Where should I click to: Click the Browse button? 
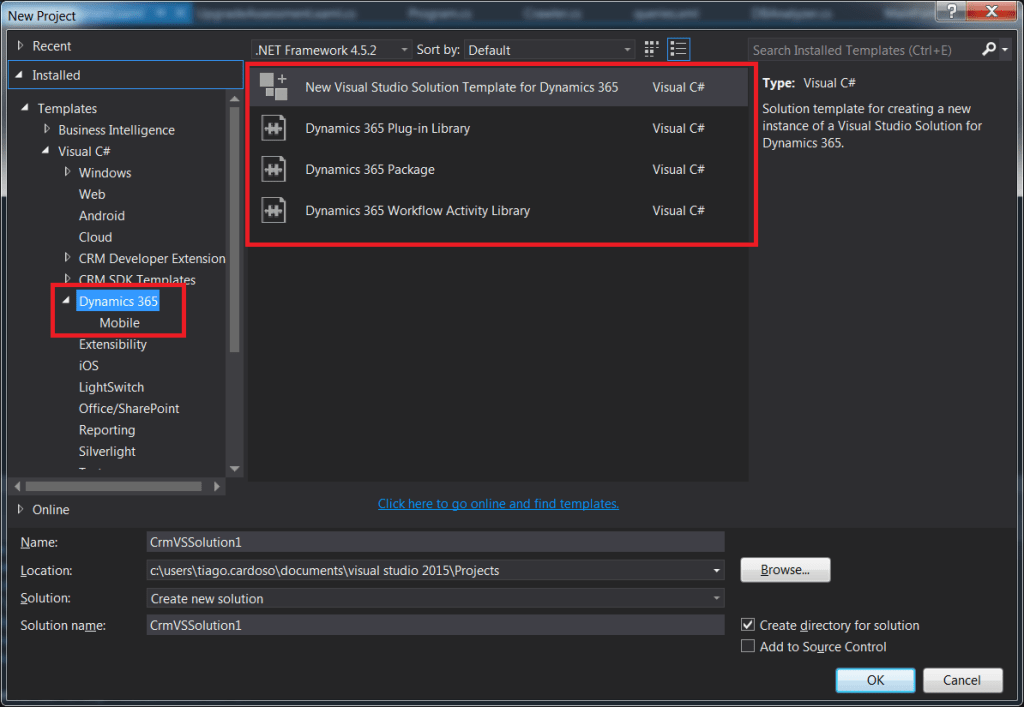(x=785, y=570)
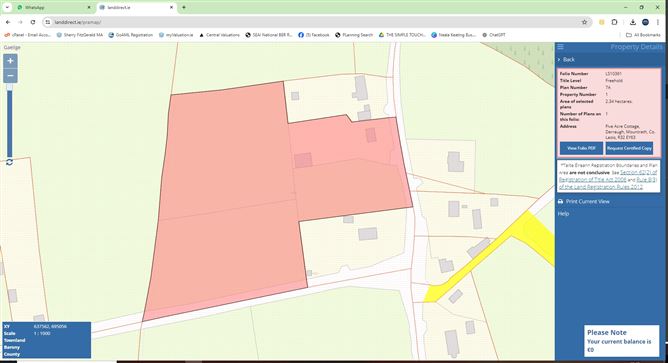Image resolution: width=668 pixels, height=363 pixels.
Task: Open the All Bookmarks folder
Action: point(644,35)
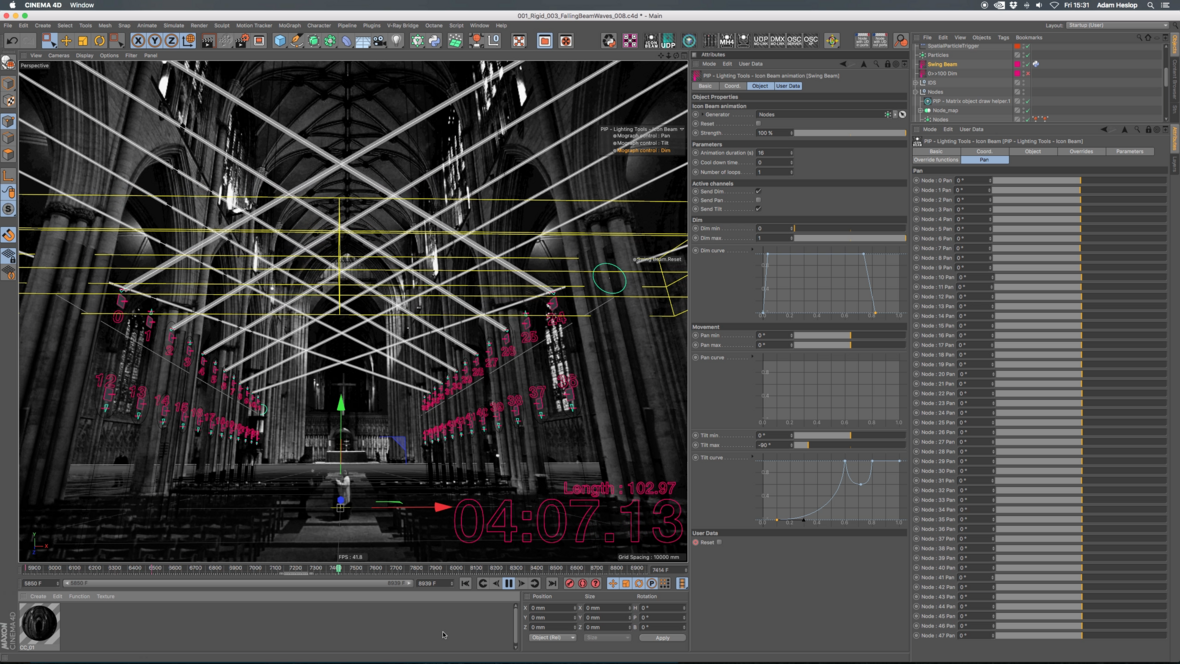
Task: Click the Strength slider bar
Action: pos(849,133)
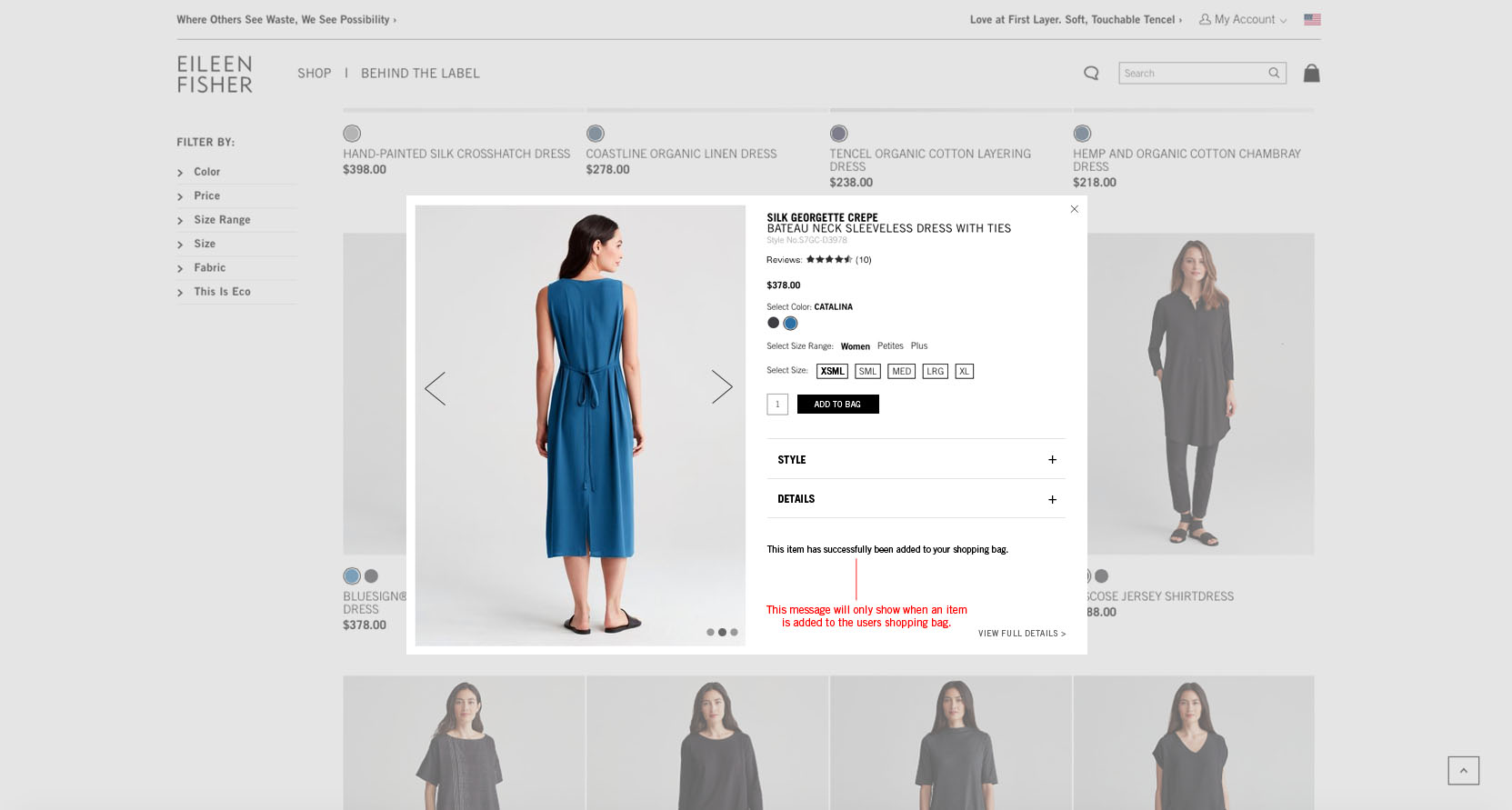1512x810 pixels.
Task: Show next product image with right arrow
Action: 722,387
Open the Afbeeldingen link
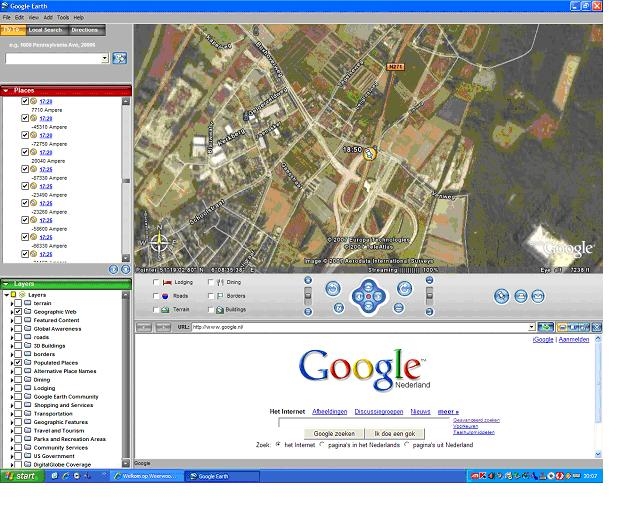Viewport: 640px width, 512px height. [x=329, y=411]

___

▸ **TO DO**: Copy all of the rows above word for word, and leave the pictures out of your copy.

▸ **WORKED ANSWER**:
Where should I click to: Click the Browse button? 
(x=785, y=570)
Image resolution: width=668 pixels, height=363 pixels.
Task: Open the All Bookmarks folder
Action: point(644,35)
Task: Click the Strength slider bar
Action: pos(849,133)
1512x810 pixels.
Task: Show next product image with right arrow
Action: 722,387
Open the Afbeeldingen link
Viewport: 640px width, 512px height. [x=329, y=411]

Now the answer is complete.